● **JOB A**
Reproduce the excerpt about formula (3.123) from "If one of the" to "#### Corollary 12.".
● **JOB B**
Carry on the excerpt about formula (3.123) past its final line.

● **SELECTED EXTRACT**
It is easy to verify that formula (3.122) holds also for every $n\ge -2$.

If one of the zeros is equal to one, say ${\lambda }_{3}$, then $1\ne {\lambda }_{1}\ne {\lambda }_{2}\ne 1$, and we have

${y}_{n}={\stackrel{^}{y}}_{n}={R}_{n}^{\left(2\right)}\left({\lambda }_{1},{\lambda }_{2}\right)$(3.123)

for $n\in ℕ$, where

${R}_{n}^{\left(2\right)}\left({\lambda }_{1},{\lambda }_{2}\right)=\frac{{\lambda }_{1}^{2}\left({\lambda }_{1}^{n}-1\right)}{\left({\lambda }_{1}-{\lambda }_{2}\right){\left({\lambda }_{1}-1\right)}^{2}}+\frac{{\lambda }_{2}^{2}\left({\lambda }_{2}^{n}-1\right)}{\left({\lambda }_{2}-{\lambda }_{1}\right){\left({\lambda }_{2}-1\right)}^{2}}+\frac{n}{\left({\lambda }_{1}-1\right)\left({\lambda }_{2}-1\right)}.$

It is also easy to verify that formula (3.122) holds also for every $n\ge -2$.

From the above consideration and Theorem 9 we obtain the following corollary for the case $abcd\ne 0$ and $\mathrm{\Delta }\ne 0$.

#### Corollary 12.

● **DATASET CONTENT**
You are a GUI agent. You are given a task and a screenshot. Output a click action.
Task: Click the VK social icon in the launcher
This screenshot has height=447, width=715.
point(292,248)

● **WRITTEN REPLY A**
If one of the zeros is equal to one, say ${\lambda }_{3}$, then $1\ne {\lambda }_{1}\ne {\lambda }_{2}\ne 1$, and we have

${y}_{n}={\stackrel{^}{y}}_{n}={R}_{n}^{\left(2\right)}\left({\lambda }_{1},{\lambda }_{2}\right)$(3.123)

for $n\in ℕ$, where

${R}_{n}^{\left(2\right)}\left({\lambda }_{1},{\lambda }_{2}\right)=\frac{{\lambda }_{1}^{2}\left({\lambda }_{1}^{n}-1\right)}{\left({\lambda }_{1}-{\lambda }_{2}\right){\left({\lambda }_{1}-1\right)}^{2}}+\frac{{\lambda }_{2}^{2}\left({\lambda }_{2}^{n}-1\right)}{\left({\lambda }_{2}-{\lambda }_{1}\right){\left({\lambda }_{2}-1\right)}^{2}}+\frac{n}{\left({\lambda }_{1}-1\right)\left({\lambda }_{2}-1\right)}.$

It is also easy to verify that formula (3.122) holds also for every $n\ge -2$.

From the above consideration and Theorem 9 we obtain the following corollary for the case $abcd\ne 0$ and $\mathrm{\Delta }\ne 0$.

#### Corollary 12.

● **WRITTEN REPLY B**
Consider system (1.1) with $a\mathrm{,}b\mathrm{,}c\mathrm{,}d\mathrm{\in }\mathrm{Z}$ and $a\mathit{}b\mathit{}c\mathit{}d\mathrm{\ne }\mathrm{0}$. Assume ${z}_{\mathrm{0}}\mathrm{,}{w}_{\mathrm{-}\mathrm{1}}\mathrm{,}{w}_{\mathrm{0}}\mathrm{\in }\mathrm{C}\mathrm{\setminus }\mathrm{\left\{}\mathrm{0}\mathrm{\right\}}$ and $\mathrm{\Delta }\mathrm{\ne }\mathrm{0}$. Then the following statements are true:

• (i)

If none of the zeros of characteristic polynomial ( 3.115 ) is equal to one, i.e., if ${P}_{3}\left(1\right)\ne 0$ , then the general solution to ( 1.1 ) is given by formulas ( 3.102 ) and ( 3.114 ), where the sequence ${\left({a}_{n}\right)}_{n\ge -2}$ , is given by ( 3.117 ), while ${\left({y}_{n}\right)}_{n\ge -2}$ and ${\left({\stackrel{^}{y}}_{n}\right)}_{n\ge -2}$ are given by ( 3.122 ).

• (ii)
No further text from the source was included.